Not including water use for outdoor lawn and gardening during the summer, water use for most households can stay consistent throughout the year. This consistency helps when planning other areas of usage for water, especially with outdoor recreational activities. Based on your current water usage and utility bill, you can gauge what your potential summer utility range will be. This is especially true when factoring in the previous year’s usage and noting any additional changes made to your property such as a sprinkler system or swimming pool. Both pools and sprinkler systems affect standard water consumption for a household.
With outdoor water use and conservation, institute limits on the time duration that any non-gardening activities will last. If possible, restrict usage of sprinklers to only lawn and garden maintenance instead of use with outdoor playtime activities (including slip and slides and sprinkler fights).

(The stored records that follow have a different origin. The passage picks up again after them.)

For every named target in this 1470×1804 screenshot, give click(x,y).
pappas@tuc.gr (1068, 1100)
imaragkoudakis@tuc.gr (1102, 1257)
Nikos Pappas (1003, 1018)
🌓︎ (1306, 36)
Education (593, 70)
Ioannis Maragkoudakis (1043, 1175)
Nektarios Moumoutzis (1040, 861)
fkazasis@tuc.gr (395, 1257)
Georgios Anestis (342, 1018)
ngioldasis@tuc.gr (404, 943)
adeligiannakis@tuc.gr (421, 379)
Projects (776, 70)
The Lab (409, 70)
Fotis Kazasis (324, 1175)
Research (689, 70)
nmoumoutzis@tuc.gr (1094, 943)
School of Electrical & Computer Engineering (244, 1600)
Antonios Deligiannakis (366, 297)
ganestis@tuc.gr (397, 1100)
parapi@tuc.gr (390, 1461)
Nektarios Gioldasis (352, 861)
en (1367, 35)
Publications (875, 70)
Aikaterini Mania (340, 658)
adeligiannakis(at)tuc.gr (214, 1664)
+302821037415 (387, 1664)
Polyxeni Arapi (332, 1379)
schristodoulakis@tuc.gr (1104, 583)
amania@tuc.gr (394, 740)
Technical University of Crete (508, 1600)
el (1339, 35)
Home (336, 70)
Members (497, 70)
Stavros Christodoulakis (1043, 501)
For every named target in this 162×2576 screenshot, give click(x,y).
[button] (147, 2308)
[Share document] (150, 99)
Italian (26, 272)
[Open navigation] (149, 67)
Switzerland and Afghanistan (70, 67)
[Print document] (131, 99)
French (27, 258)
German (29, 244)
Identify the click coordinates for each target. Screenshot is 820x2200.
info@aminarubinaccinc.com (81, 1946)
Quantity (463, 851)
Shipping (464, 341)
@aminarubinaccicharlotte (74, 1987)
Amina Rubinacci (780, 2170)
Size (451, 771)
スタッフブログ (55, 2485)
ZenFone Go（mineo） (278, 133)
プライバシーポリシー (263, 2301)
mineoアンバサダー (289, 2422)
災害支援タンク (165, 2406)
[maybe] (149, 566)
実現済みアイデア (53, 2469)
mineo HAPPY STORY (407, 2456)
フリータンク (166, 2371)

Both recreational activities do much more harm and damage to a lawn area than help. If you’re planning on cultivating part of your yard or lawn with regular watering and fertilizers, you should forbid anyone to use that area for water-based recreation activities. Doing so will undo the work, time, and money invested into the livelihood of the lawn, as well as be a waste of water.
For water-balloon, water gun, and other related activities, limit the duration of time allotted to them as well as the amount of water that can be used. Set specific limits for your household on how many times a water gun can be refilled, how many water balloons can be used, and any other specification to restrict water usage. Consider other alternatives for outdoor fun activities involving water to usage of a neighborhood or community swimming pool, a public water park, or other public outlet for water related entertainment. The outdoor water park at Nelson Park (near the Abilene Zoo) is a great public retreat.
To help you plan for Summer Water Conservation, and to assist in a potential increase in utility bills, spend time with your family or household in planning your summer water expenses. With 31% of single family residential annual water consumption dedicated to outdoor use, it’s important for households to create a consensus on how water is utilized, especially during summer months when water use typically increases. In the interest of your bill, as well as the best interest of conserving water for Texas, limiting unnecessary use of the precious resource of water is of vital importance this summer.